Kanzaki-jinja Shrine 神崎神社

A distinctive seaside shrine with exquisite wood carvings

Located on a small street in a fishing town on the Sea of Japan, Kanzaki-jinja is a somewhat unknown treasure of Tottori Prefecture . Built around the end of the 17th century and with a design reportedly inspired by Toshogu Shrine in Nikko, Kanzaki-jinja draws tourists for its elaborate carpentry and wood carvings.

Quick Facts

The main hall was built in 1853 by Sonosaburo Ogura, shrine carpenter to the feudal lord Yoshikatsu Ikeda

Sailors and fishermen pay their respects at this shrine for safe passage

How to Get There

The most convenient way of reaching the shrine is by car.

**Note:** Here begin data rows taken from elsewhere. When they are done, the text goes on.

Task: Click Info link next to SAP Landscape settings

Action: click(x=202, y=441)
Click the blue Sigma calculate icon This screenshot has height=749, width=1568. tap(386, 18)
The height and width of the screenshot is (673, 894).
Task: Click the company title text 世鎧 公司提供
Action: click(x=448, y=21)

By train, Kanzaki-jinja Shrine is a 20-minute walk from Akasaki Station on the JR Sanin Main Line.

Historical context

The shrine is dedicated to Susanoo, the Shinto god of the sea and storms. Susanoo was said to have defeated an eight-headed dragon, Yamato no Orochi, who terrorized the neighboring province of Izumo. Exquisite carvings of this legendary battle scene are engraved into the awning of the main hall. The shrine is also notable for its expertly carved wooden beams and brackets.